(Excerpted data begins)

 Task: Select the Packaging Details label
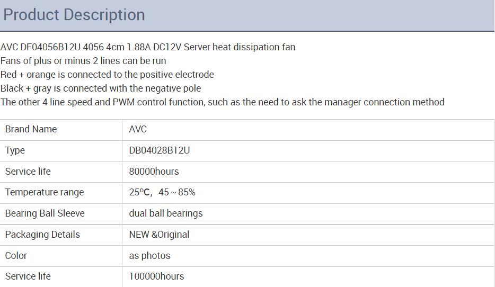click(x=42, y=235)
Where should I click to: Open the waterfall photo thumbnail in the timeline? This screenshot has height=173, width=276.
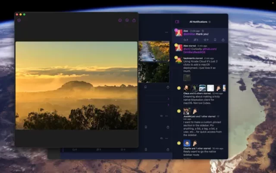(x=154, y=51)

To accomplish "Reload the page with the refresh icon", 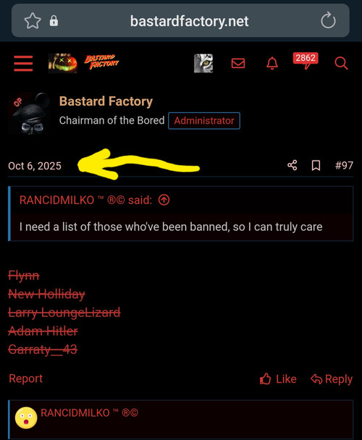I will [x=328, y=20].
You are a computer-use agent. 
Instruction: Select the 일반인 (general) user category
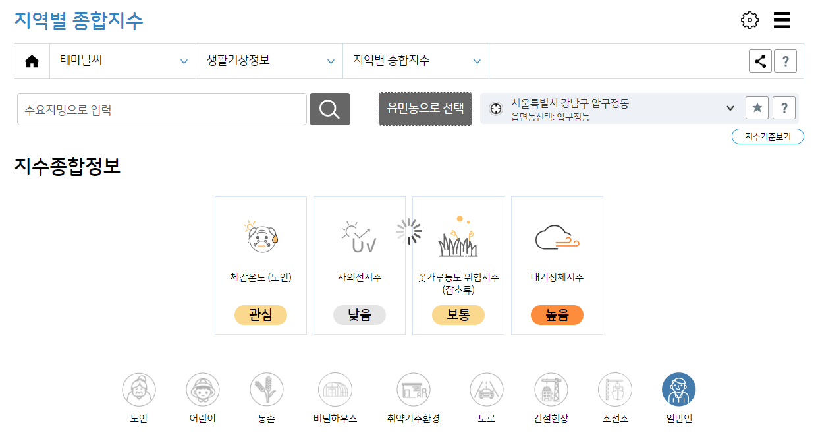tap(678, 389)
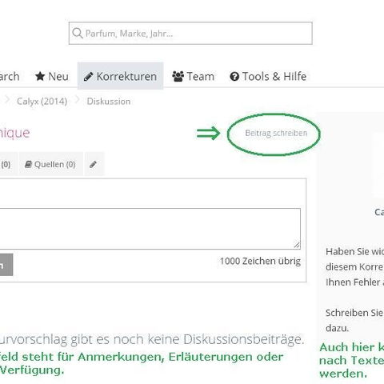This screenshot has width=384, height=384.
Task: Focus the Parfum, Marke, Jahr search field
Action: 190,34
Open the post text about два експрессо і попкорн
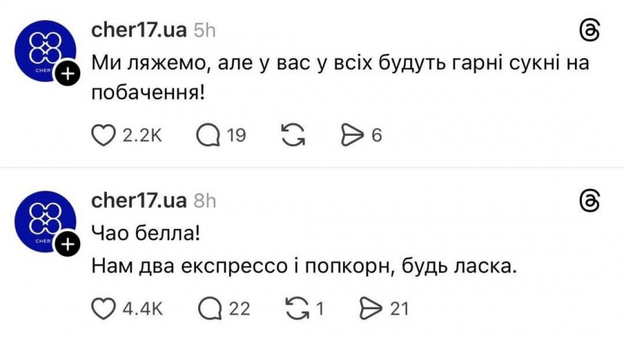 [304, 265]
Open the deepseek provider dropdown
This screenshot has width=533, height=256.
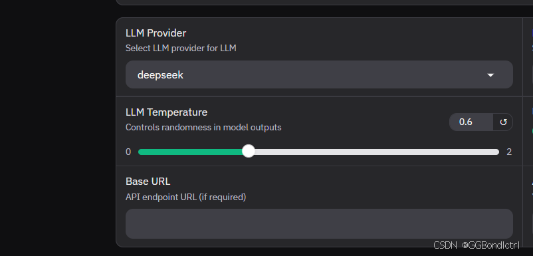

(Excerpted data ends)
(Excerpted data begins)

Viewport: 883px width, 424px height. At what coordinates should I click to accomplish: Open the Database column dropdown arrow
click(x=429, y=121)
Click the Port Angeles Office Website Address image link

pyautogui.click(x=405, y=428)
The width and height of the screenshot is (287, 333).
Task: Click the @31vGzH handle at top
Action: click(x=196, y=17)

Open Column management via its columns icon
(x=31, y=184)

(Excerpted data ends)
(Excerpted data begins)

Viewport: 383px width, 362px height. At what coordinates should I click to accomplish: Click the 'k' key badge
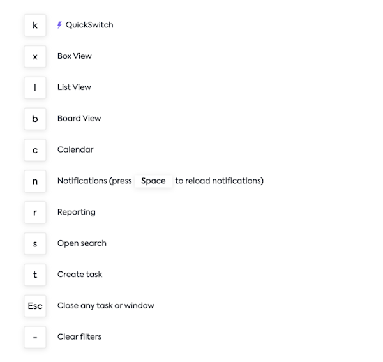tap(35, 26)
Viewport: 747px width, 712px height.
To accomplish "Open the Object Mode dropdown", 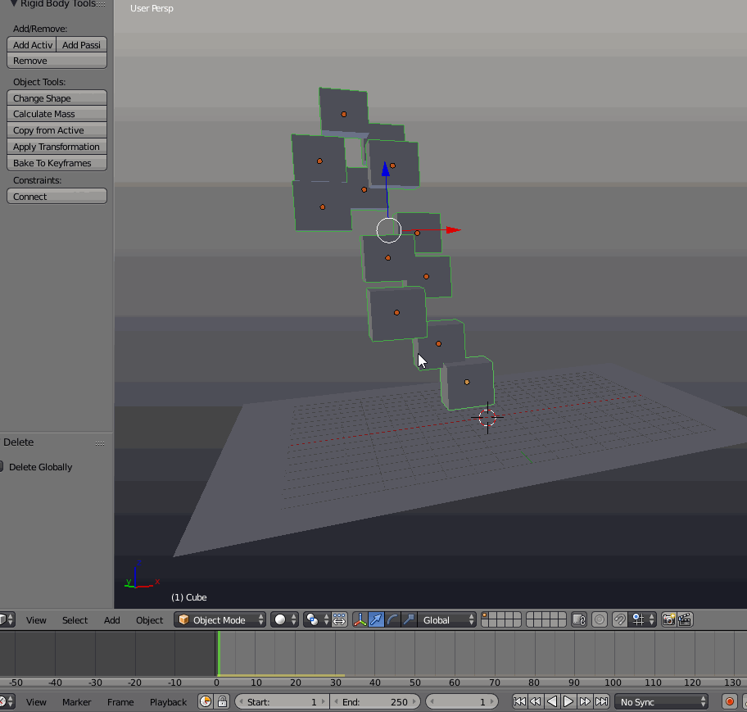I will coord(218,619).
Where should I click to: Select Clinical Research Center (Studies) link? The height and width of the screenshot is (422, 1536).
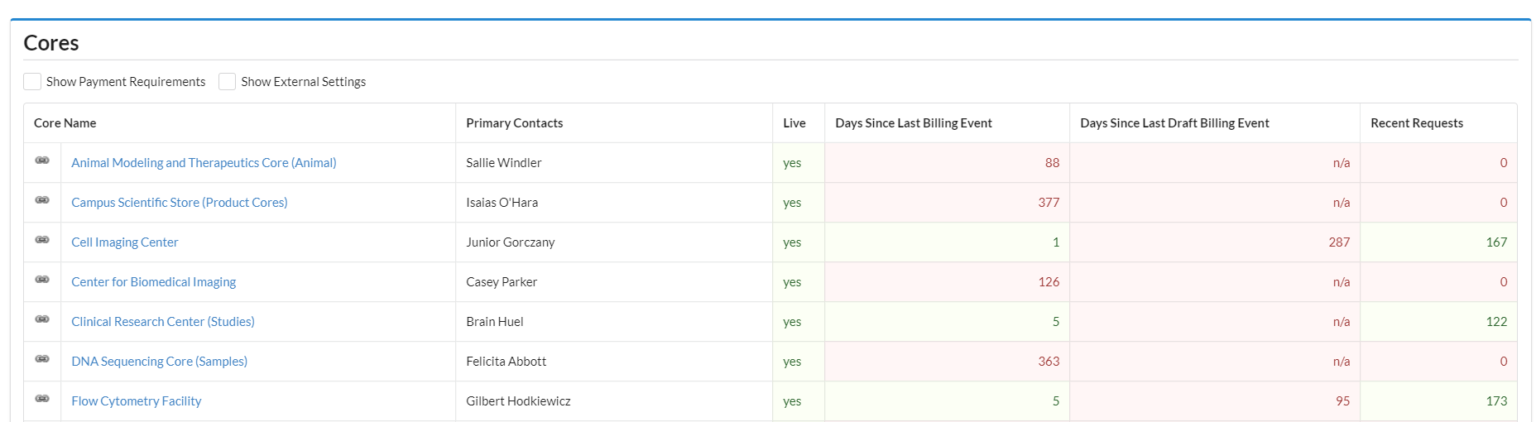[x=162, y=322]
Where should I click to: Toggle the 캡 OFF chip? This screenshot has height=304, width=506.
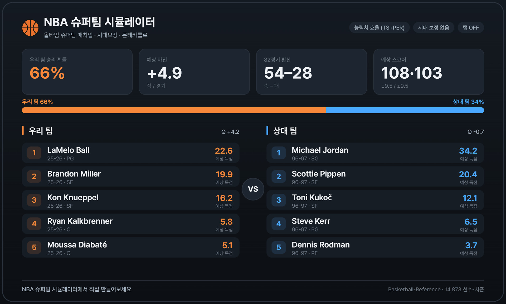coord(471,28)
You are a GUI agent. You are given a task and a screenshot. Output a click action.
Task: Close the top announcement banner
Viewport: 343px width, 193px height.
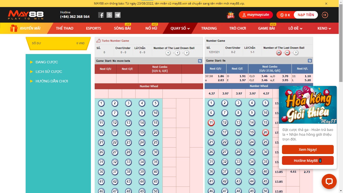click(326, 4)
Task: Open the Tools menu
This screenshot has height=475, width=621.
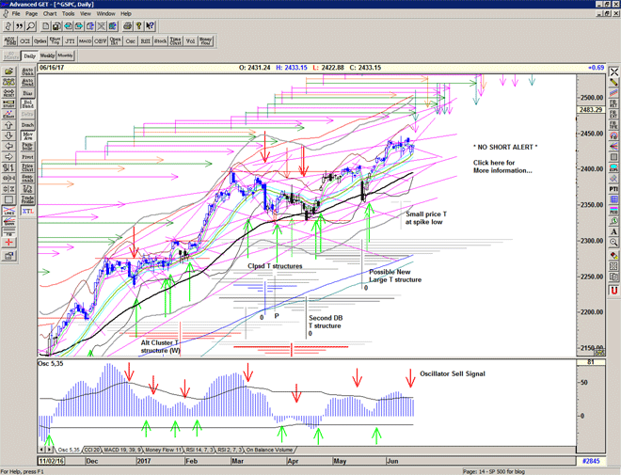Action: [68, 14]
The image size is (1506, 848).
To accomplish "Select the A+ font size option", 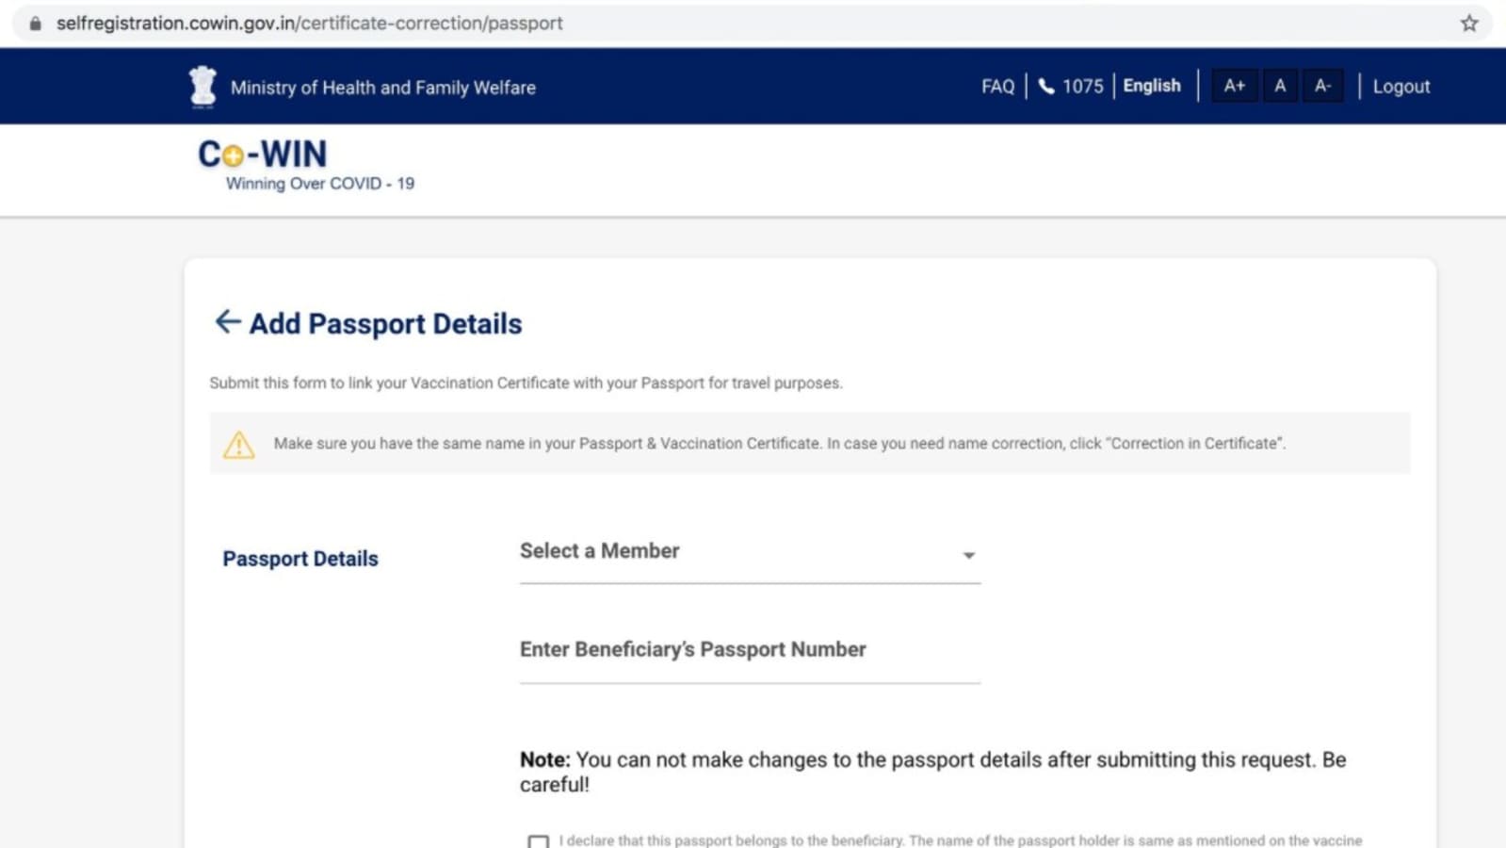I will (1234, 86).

(Excerpted data ends)

Exercise directions: Pull every line with the string "agent" from the data above.

Expected output:
You are a computer-use agent. 
You are a GUI agent. You are given a task and a screenshot. Output a click action.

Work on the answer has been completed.